In order to remove the sum in the denominator, we will use the "multiply by the conjugate trick". After that, we will use the basic triongometric identity $\sin^2(u)+\cos^2(u)=1$ rearranged to $1-\sin^2(u)=\cos^2(u)$. To finalize, we will use the basic trigonometric identites $\dfrac{1}{\cos(u)}=\sec(u)$ and $\tan(u)=\dfrac{\sin(u)}{\cos(u)}$ to see
$$\begin{array}{ll}
\dfrac{\cos(u)}{1+\sin(u)} &= \dfrac{\cos(u)}{1+\sin(u)} \left( \dfrac{1-\sin(u)}{1-\sin(u)} \right) \\
&= \dfrac{\cos(u)(1-\sin(u))}{1-\sin^2(u)} \\
&= \dfrac{\cos(u)(1-\sin(u))}{\cos^2(u)} \\
&= \dfrac{1-\sin(u)}{\cos(u)} \\
&= \dfrac{1}{\cos(u)} - \dfrac{\sin(u)}{\cos(u)} \\
&= \sec(u) - \tan(u),
\end{array}$$
as was to be shown.

**Section 3.4 #47:** Prove the identity
$$\dfrac{1+\sin(\theta)}{1-\sin(\theta)} = \dfrac{\csc(\theta)+1}{\csc(\theta)-1}.$$
*Solution:* The right-hand side seems more complicated than the left hand side, so we will start with the right-hand side and derive the left-hand side.
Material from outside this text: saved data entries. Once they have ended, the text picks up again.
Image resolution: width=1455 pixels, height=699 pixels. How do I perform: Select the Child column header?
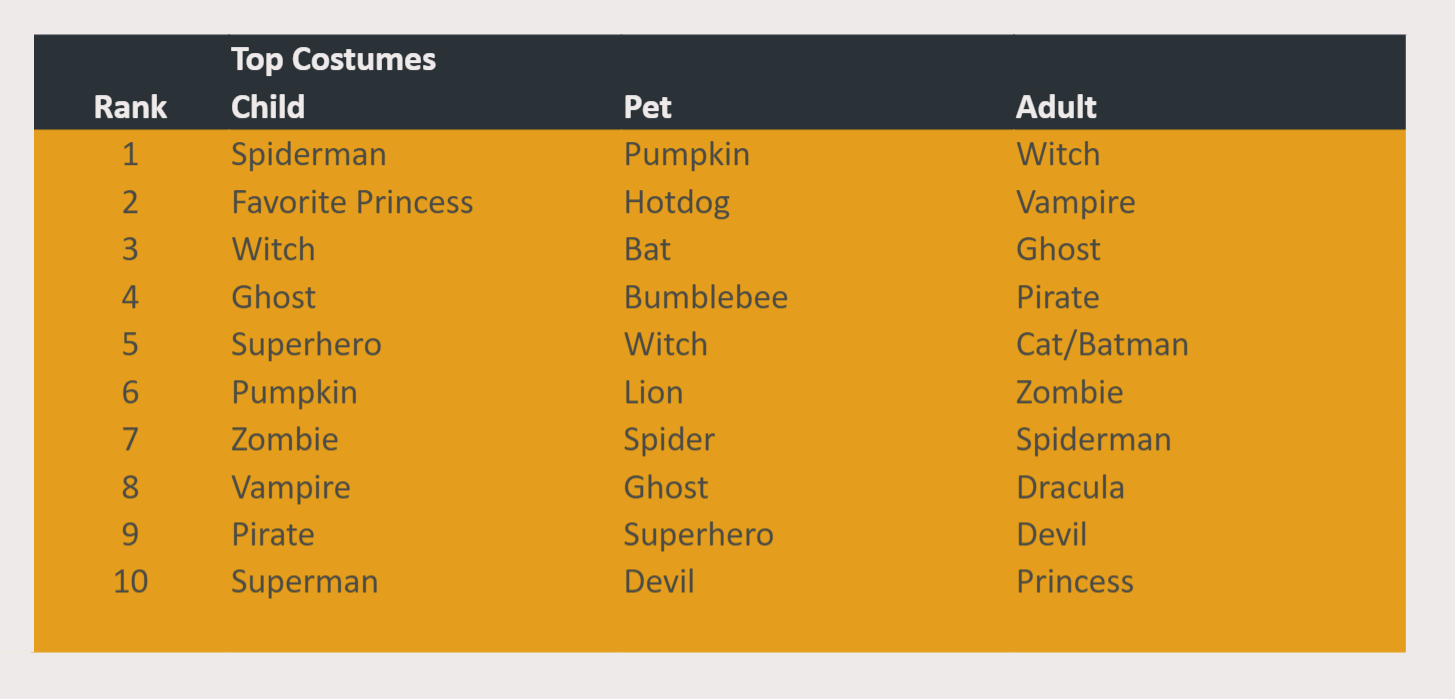(268, 107)
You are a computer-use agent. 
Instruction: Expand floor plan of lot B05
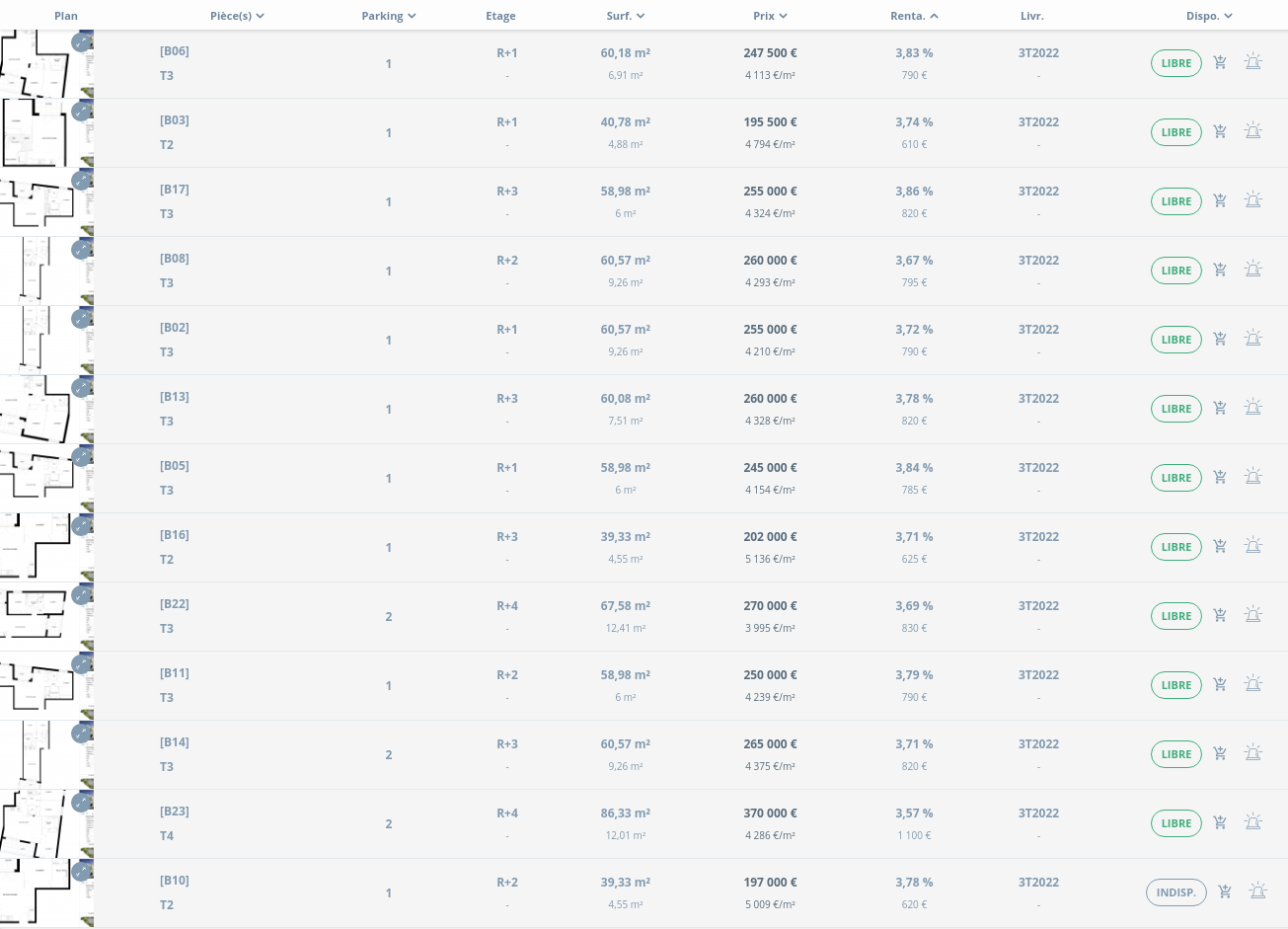tap(81, 457)
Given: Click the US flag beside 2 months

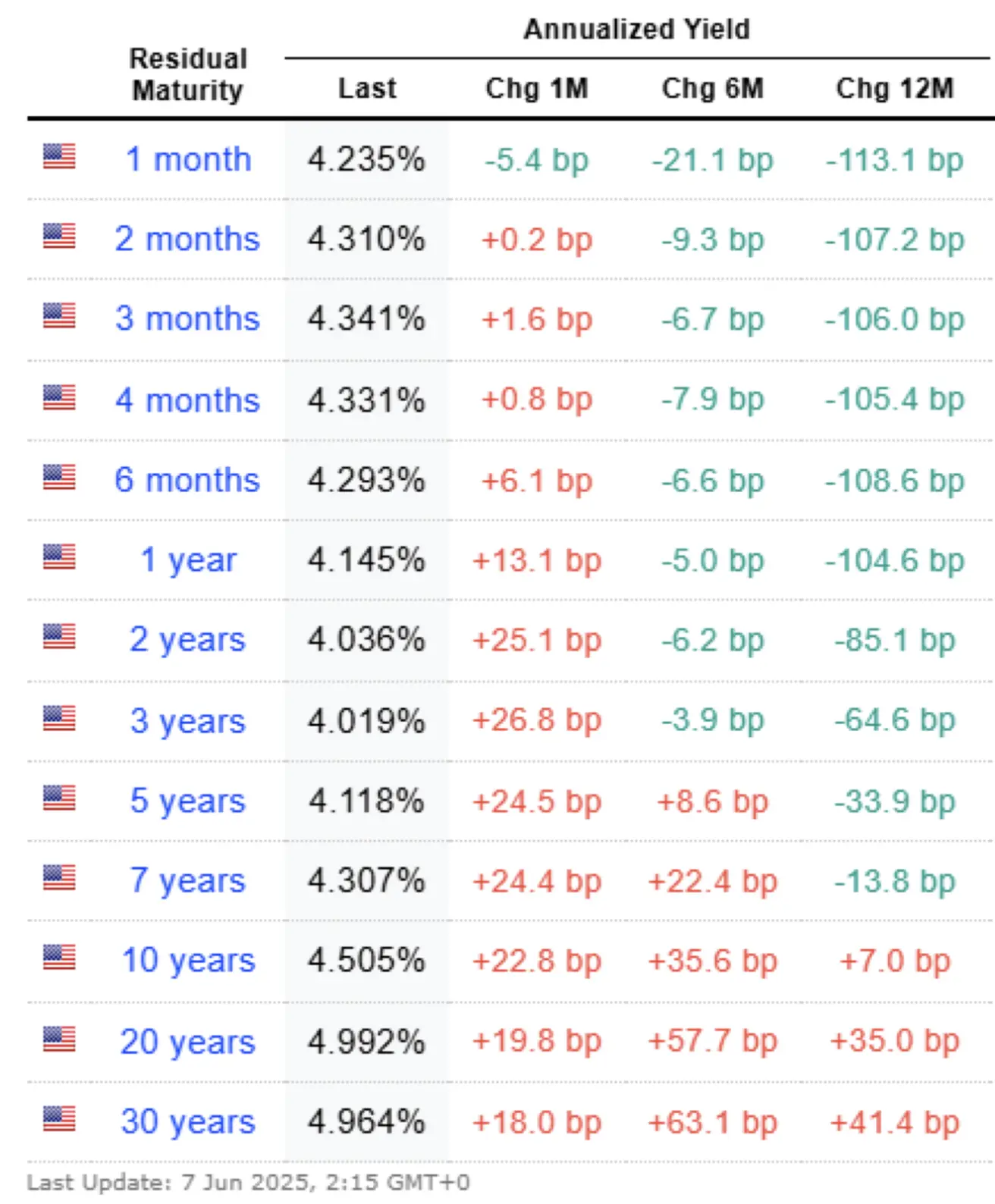Looking at the screenshot, I should (x=59, y=236).
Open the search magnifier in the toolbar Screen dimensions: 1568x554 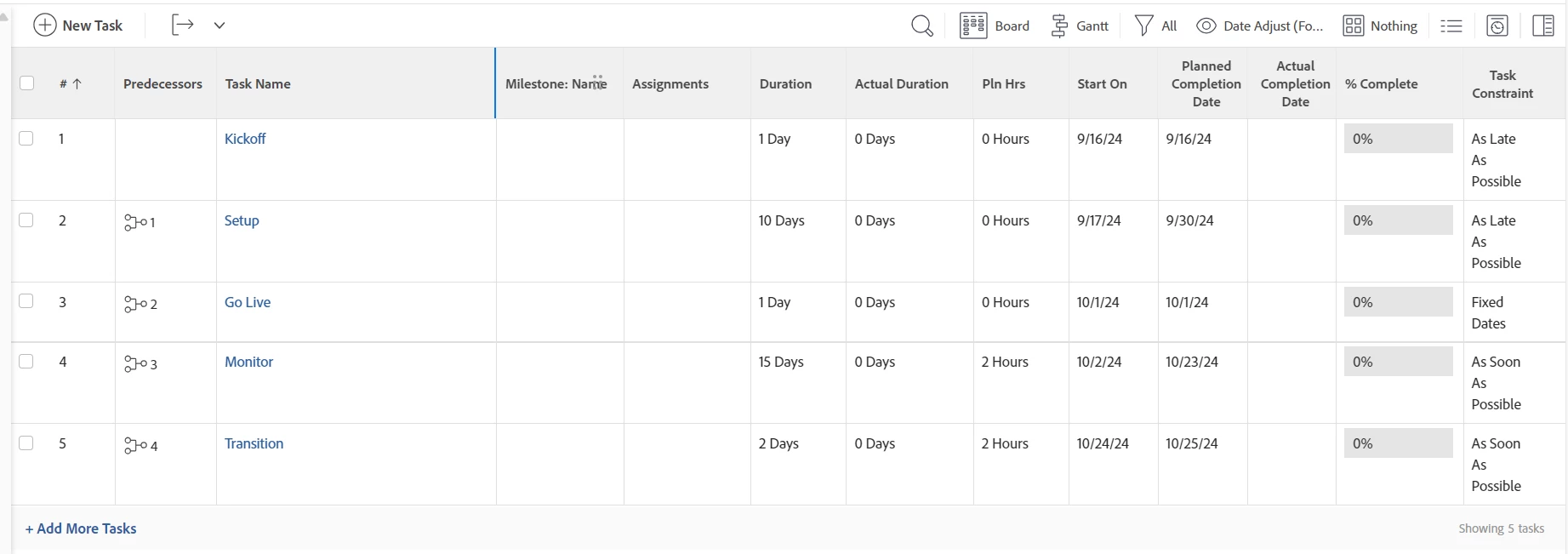coord(922,26)
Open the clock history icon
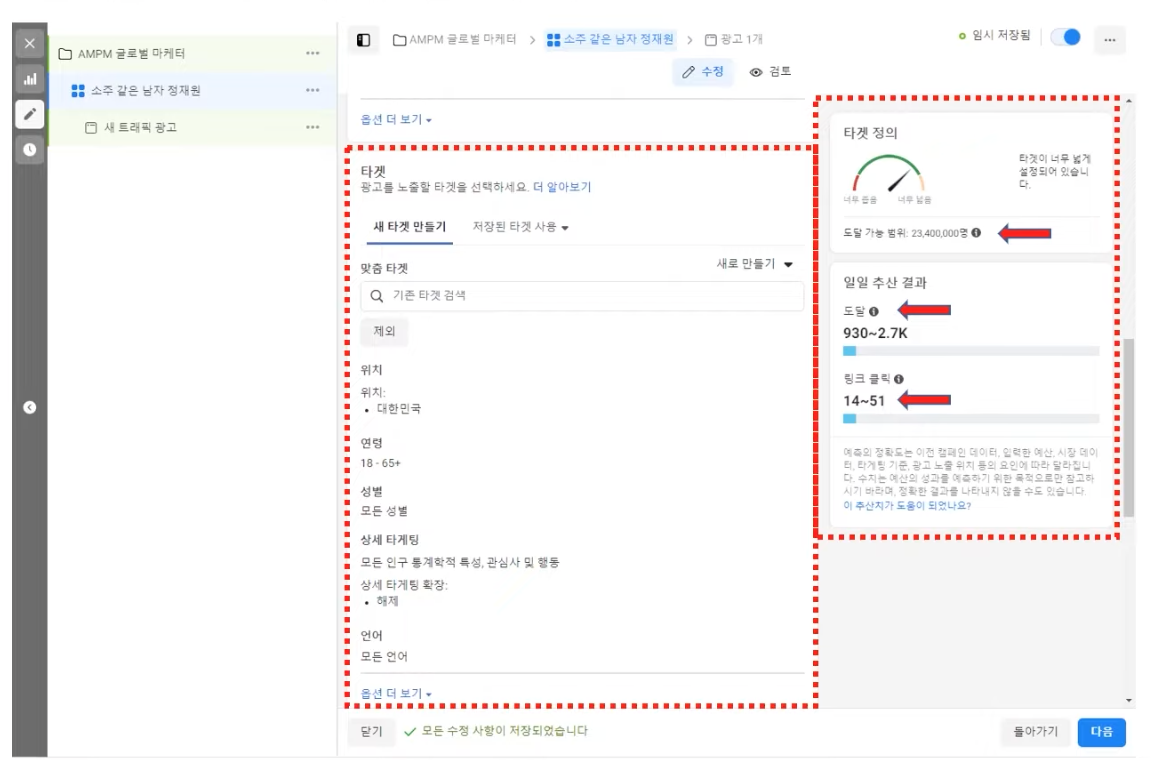The image size is (1152, 760). coord(29,149)
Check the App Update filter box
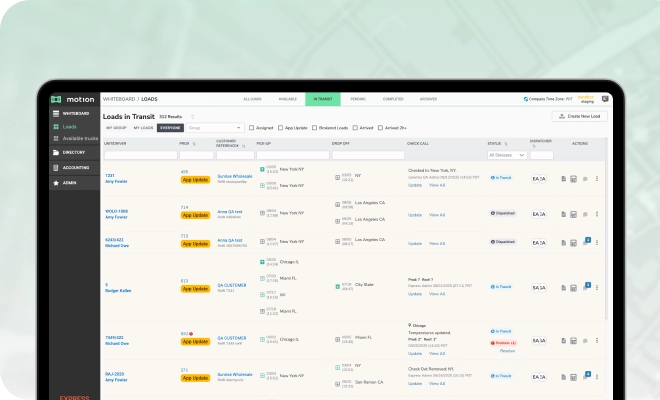Viewport: 660px width, 400px height. 282,128
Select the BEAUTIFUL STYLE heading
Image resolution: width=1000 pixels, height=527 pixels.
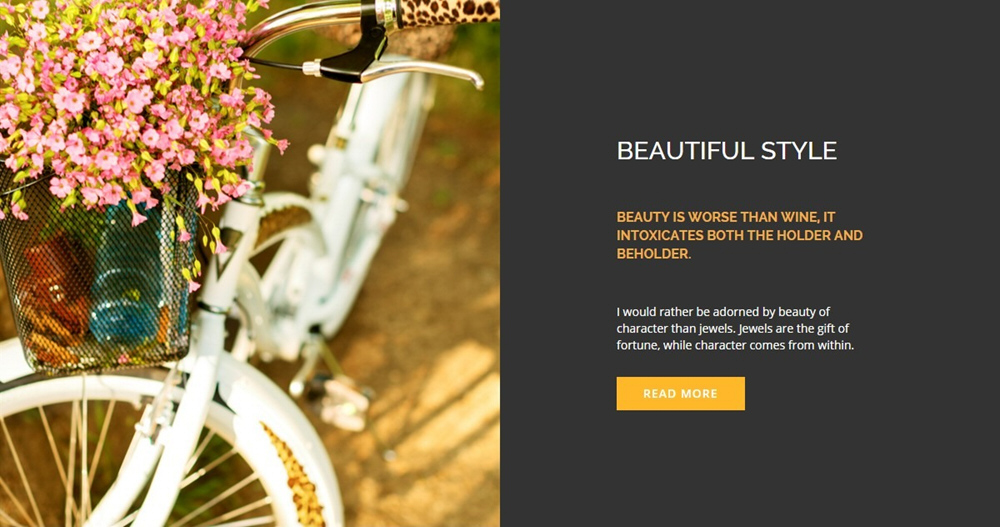726,151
We will begin by using the basic trignometric identity $\csc(\theta) = \dfrac{1}{\sin(\theta)}$. Afterwards the rest follows from basic algebra, where we will use the formula $\dfrac{\frac{a}{b}}{\frac{c}{d}} = \dfrac{a}{b} \dfrac{d}{c}$. Compute
$$\begin{array}{ll}
\dfrac{\csc(\theta)+1}{\csc(\theta)-1} &= \dfrac{\frac{1}{\sin(\theta)}+1}{\frac{1}{\sin(\theta)}-1} \\
&= \dfrac{\frac{1+\sin(\theta)}{\sin(\theta)}}{\frac{1-\sin(\theta)}{\sin(\theta)}} \\
&= \dfrac{1+\sin(\theta)}{\sin(\theta)} \dfrac{\sin(\theta)}{1-\sin(\theta)} \\
&= \dfrac{1+\sin(\theta)}{1-\sin(\theta)},
\end{array}$$
as was to be shown.

**Section 3.4 #58:** Prove the identity
$$\dfrac{\sin(\theta)\cos(\theta)}{\cos^2(\theta)-\sin^2(\theta)} = \dfrac{\tan(\theta)}{1-\tan^2(\theta)}.$$
*Solution:* It appears that the right-hand-side is "more difficult" -- both have numerators and denominators but the right hand side has tangents while the left-hand isde only has sines and cosines. We will rewrite the right-hand side using sines and cosines and algebraically simplify by getting a common denominator and then using the algebraic fact that $\dfrac{\frac{a}{b}}{\frac{c}{d}} = \dfrac{a}{b} \dfrac{d}{c}$:
$$\begin{array}{ll}
\dfrac{\tan(\theta)}{1-\tan^2(\theta)} &= \dfrac{\frac{\sin(\theta)}{\cos(\theta)}}{1-\frac{\sin^2(\theta)}{\cos^2(\theta)}} \\
&= \dfrac{\frac{\sin(\theta)}{\cos(\theta)}}{\frac{\cos^2(\theta)-\sin^2(\theta)}{\cos^2(\theta)}} \\
&= \dfrac{\sin(\theta)}{\cos(\theta)} \dfrac{\cos^2(\theta)}{\cos^2(\theta)-\sin^2(\theta)} \\
&=\dfrac{\sin(\theta)\cos(\theta)}{\cos^2(\theta)-\sin^2(\theta)},
\end{array}$$
as was to be shown.

**Section 3.4 #86:** Prove the identity
$$\dfrac{1-2\cos^2(\theta)}{\sin(\theta)\cos(\theta)} = \tan(\theta) - \cot(\theta).$$
*Solution:* We will start with the right-hand side. We will rewrite it using sines and cosines and then algebrically simplify by finding a common denominator and then using the Pythagorean identity $\sin^2(\theta)+\cos^2(\theta)=1$ rearranged to $\sin^2(\theta) = 1-\cos^2(\theta)$:
$$\begin{array}{ll}
\tan(\theta) - \cot(\theta) &= \dfrac{\sin(\theta)}{\cos(\theta)} - \dfrac{\cos(\theta)}{\sin(\theta)} \\
&= \dfrac{\sin^2(\theta)-\cos^2(\theta)}{\cos(\theta)\sin(\theta)} \\
&=\dfrac{1-\cos^2(\theta)-\cos^2(\theta)}{\cos(\theta)\sin(\theta)} \\
&= \dfrac{1-2\cos^2(\theta)}{\cos(\theta)\sin(\theta)},
\end{array}$$
as was to be shown.